Abstract

Despite national and international guidelines recommending inclusion of psychotherapy and psychosocial interventions as regular part of treatment for patients with psychosis spectrum disorders (PSD), outpatient psychiatric care in Southeastern Europe (SEE) is mostly limited to medication prescription. DIALOG+ is a recently developed technology-based, patient centered psychosocial intervention that provides an economically viable intervention for treatment and comprehensive evaluation of multiple life domains. Its effectiveness in a range of psychiatric disorders has been shown in several studies conducted in high-income countries. Before an ongoing study evaluating DIALOG+ implementation and effectiveness in developing SEE countries is completed, we aimed to explore general impressions of mental health clinicians towards such an intervention and to compare the duration of treatment as usual (TAU) with DIALOG+ enriched appointments of PSD outpatients.
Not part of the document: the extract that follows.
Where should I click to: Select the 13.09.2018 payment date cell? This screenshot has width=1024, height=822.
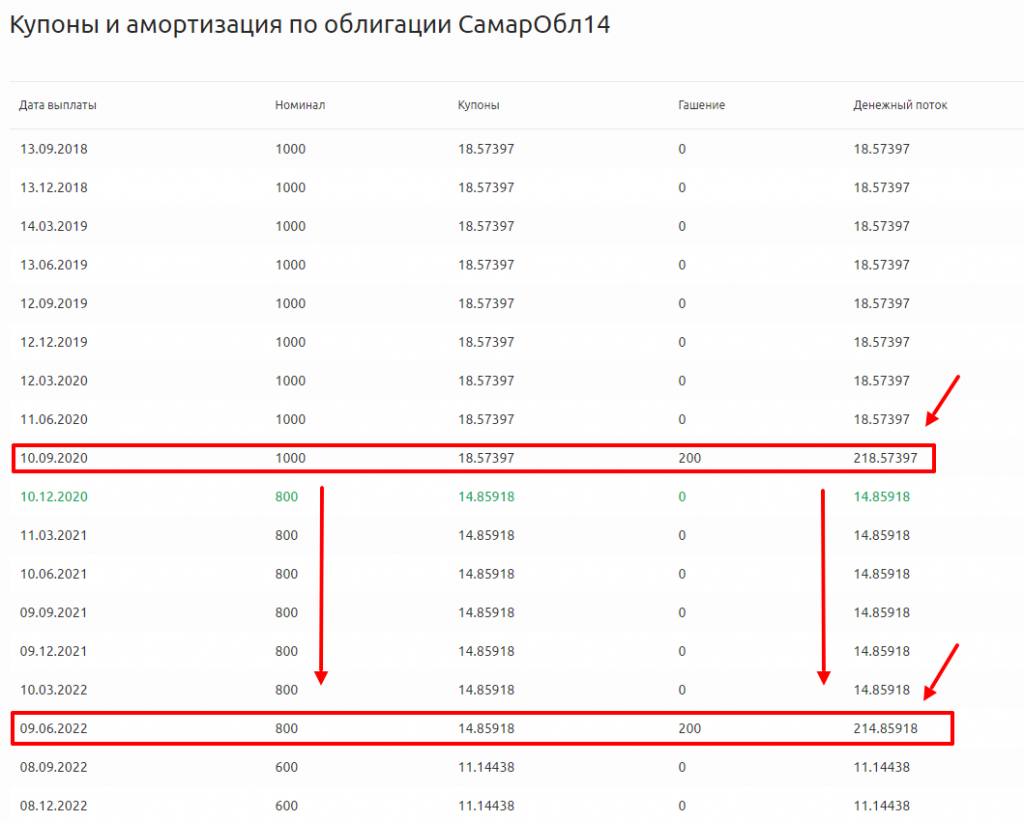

The attendees of the national professional educational symposium were presented with DIALOG+, after which they completed a short survey on their general impressions towards the intervention. To obtain the information regarding duration of psychiatric appointments for patients with PSD in Serbia, we used data from a currently ongoing randomized clinical trial where DIALOG+ is being tested for effectiveness. The impressions of the survey (n=110) from mostly psychiatrists and psychiatry residents towards the concept of this intervention were overwhelmingly positive. However, the question arose if TAU is being prolonged by DIALOG+ to the extent that might limit its implementation. Although significant difference in average session duration was observed between DIALOG+ and TAU (31.96±16.47 vs. 19.75±6.11 minutes, p<0.01), providing structured interventions and patient evaluation might be of additional benefit for long term care and quality of life of PSD patients. To the best of our knowledge, this was the first evaluation of the duration of psychiatric appointments for outpatients with PSD in Serbia. Present information could be useful for different stakeholders in education of MH workers and implementation of DIALOG+ in the local settings.